Tuesday, April 12, 2022

Sermon: Wittenberg Academy – Tuesday of Holy Week

12 April 2022

Text: Heb 3:1-19

In the name of + Jesus.  Amen.

The writer to the Hebrews demonstrates Jesus as the New and Greater Moses, the fulfillment of the Law of Moses.  For “Moses was faithful in all God’s house as a servant… but Christ is faithful over God’s house as a Son.”  And “we are His house if indeed we hold fast our confidence and our boasting in our hope.”

In other words, Moses gives us the Word of God that points us to Jesus; Jesus is the Word of God incarnate who fulfills the Law of Moses.  And reflecting on Moses and our need today as Christians to “hold fast” to Christ as our hope, the writer of Hebrews uses the Israelites from the Book of Exodus as an illustration, quoting Psalm 95: “Today, if you hear his voice, do not harden your hearts, as at Meribah, as on the day at Massah in the wilderness, when your fathers put me to the test and put me to the proof, though they had seen my work.  For forty years I loathed that generation and said, ‘They are a people who go astray in their heart, and they have not known my ways.’  Therefore I swore in my wrath, ‘They shall not enter my rest.’”

Because of their falling away, the Lord made that rebellious generation to wander forty years, until all of them died, never reaching the Promised Land.  “Take care,” he says, lest our unbelieving hearts lead us to “fall away from the living God.”

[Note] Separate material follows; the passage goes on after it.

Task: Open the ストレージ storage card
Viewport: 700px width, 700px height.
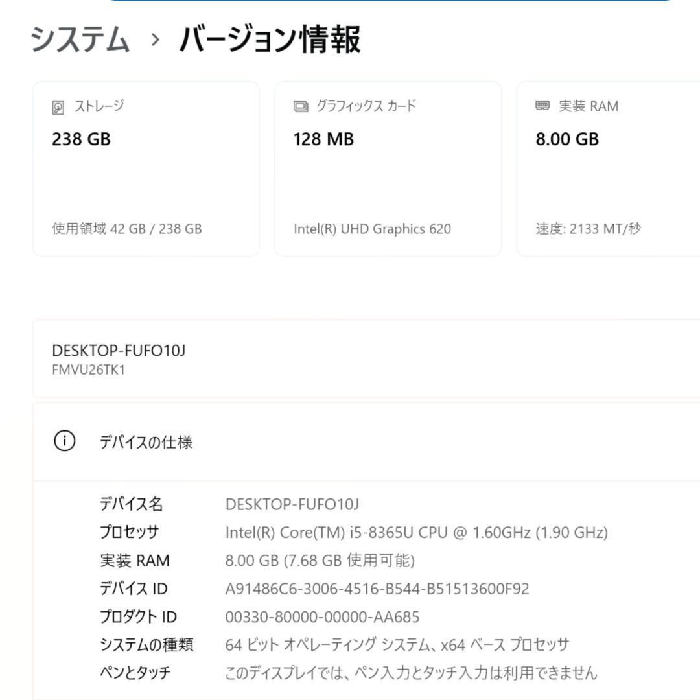Action: point(146,167)
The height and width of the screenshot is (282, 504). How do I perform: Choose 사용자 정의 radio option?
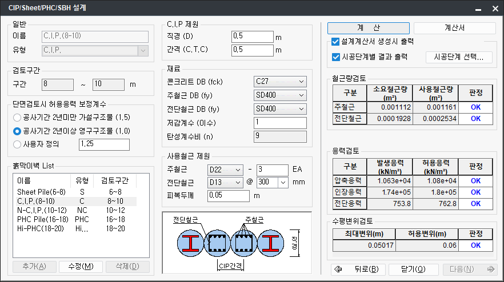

This is a stern dose of the Law, dear friends.  It is a cautionary tale.  So how do we avoid the fate of the wandering Israelites?  “Consider Jesus,” he says, “the apostle and high priest of our confession.”  Our steadfastness is not in ourselves, our knowledge of Moses, our intimacy with the Law.  Rather, we are to be steadfast in Christ, the one who fulfills the Law.  We are to “hear His voice,” and by doing so, we will not be hardening our hearts like the rebellious Israelites. Our salvation, our life in the eternal Promised Land, is found in Christ, for “we have come to share in Christ, if indeed we hold our original confidence firm to the end.”

In other words, dear friends, we are to be steadfast in faith – faith not in ourselves, not even in Moses’s Law, but rather in Christ, who died for us, and who is leading us faithfully on to eternity.  It is rather much like the hymn attributed to St. Patrick that says: “Christ with me, Christ before me, Christ behind me, Christ in me, Christ beneath me, Christ above me, Christ on my right, Christ on my left, Christ when I lie down, Christ when I sit down, Christ when I arise, Christ in the heart of every man who thinks of me, Christ in the mouth of everyone who speaks of me, Christ in every eye that sees me, Christ in every ear that hears me.”

Indeed, it is Christ who is our “confidence and our boasting in His hope!” 

Amen.

In the name of the Father and of the + Son and of the Holy Spirit.  Amen.